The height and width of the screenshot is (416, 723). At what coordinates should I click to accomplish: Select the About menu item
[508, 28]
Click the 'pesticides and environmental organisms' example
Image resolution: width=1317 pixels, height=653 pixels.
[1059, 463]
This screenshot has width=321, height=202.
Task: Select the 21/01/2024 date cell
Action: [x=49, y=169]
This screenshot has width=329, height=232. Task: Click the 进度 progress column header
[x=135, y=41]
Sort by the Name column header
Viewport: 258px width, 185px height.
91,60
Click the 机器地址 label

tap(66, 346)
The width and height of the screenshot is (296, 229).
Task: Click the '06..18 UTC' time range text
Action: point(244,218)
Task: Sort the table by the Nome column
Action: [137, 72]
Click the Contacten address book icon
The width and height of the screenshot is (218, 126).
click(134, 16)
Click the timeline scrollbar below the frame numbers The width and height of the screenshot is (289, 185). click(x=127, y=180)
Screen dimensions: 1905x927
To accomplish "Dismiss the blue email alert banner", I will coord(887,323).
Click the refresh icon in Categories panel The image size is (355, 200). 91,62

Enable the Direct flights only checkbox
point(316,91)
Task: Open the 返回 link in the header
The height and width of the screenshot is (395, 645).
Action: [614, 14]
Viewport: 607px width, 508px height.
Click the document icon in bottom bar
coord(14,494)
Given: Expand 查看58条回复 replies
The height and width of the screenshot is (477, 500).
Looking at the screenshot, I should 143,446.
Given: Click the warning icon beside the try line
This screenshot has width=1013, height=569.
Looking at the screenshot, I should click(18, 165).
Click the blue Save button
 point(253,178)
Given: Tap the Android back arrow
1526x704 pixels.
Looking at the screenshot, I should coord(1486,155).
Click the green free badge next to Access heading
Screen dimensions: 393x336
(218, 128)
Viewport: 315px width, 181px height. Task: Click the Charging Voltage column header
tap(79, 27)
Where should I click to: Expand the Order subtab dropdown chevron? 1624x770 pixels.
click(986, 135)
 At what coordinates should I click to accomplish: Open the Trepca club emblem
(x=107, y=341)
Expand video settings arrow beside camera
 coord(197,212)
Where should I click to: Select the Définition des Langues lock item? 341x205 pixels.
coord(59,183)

++++++++++

The material above must be written out again in full, exactly.

[The answer]
The height and width of the screenshot is (416, 723). At what coordinates should I click to accomplish: Select the About menu item
[508, 28]
Click the 'pesticides and environmental organisms' example
Image resolution: width=1317 pixels, height=653 pixels.
[1059, 463]
This screenshot has width=321, height=202.
Task: Select the 21/01/2024 date cell
Action: [x=49, y=169]
This screenshot has width=329, height=232. Task: Click the 进度 progress column header
[x=135, y=41]
Sort by the Name column header
Viewport: 258px width, 185px height.
91,60
Click the 机器地址 label

tap(66, 346)
The width and height of the screenshot is (296, 229).
Task: Click the '06..18 UTC' time range text
Action: point(244,218)
Task: Sort the table by the Nome column
Action: [137, 72]
Click the Contacten address book icon
The width and height of the screenshot is (218, 126).
click(134, 16)
Click the timeline scrollbar below the frame numbers The width and height of the screenshot is (289, 185). click(x=127, y=180)
Screen dimensions: 1905x927
To accomplish "Dismiss the blue email alert banner", I will coord(887,323).
Click the refresh icon in Categories panel The image size is (355, 200). 91,62

Enable the Direct flights only checkbox
point(316,91)
Task: Open the 返回 link in the header
The height and width of the screenshot is (395, 645).
Action: [614, 14]
Viewport: 607px width, 508px height.
Click the document icon in bottom bar
coord(14,494)
Given: Expand 查看58条回复 replies
The height and width of the screenshot is (477, 500).
Looking at the screenshot, I should 143,446.
Given: Click the warning icon beside the try line
This screenshot has width=1013, height=569.
Looking at the screenshot, I should click(18, 165).
Click the blue Save button
 point(253,178)
Given: Tap the Android back arrow
1526x704 pixels.
Looking at the screenshot, I should coord(1486,155).
Click the green free badge next to Access heading
Screen dimensions: 393x336
(218, 128)
Viewport: 315px width, 181px height. Task: Click the Charging Voltage column header
tap(79, 27)
Where should I click to: Expand the Order subtab dropdown chevron? 1624x770 pixels.
click(986, 135)
 At what coordinates should I click to accomplish: Open the Trepca club emblem
(x=107, y=341)
Expand video settings arrow beside camera
 coord(197,212)
Where should I click to: Select the Définition des Langues lock item? 341x205 pixels.
coord(59,183)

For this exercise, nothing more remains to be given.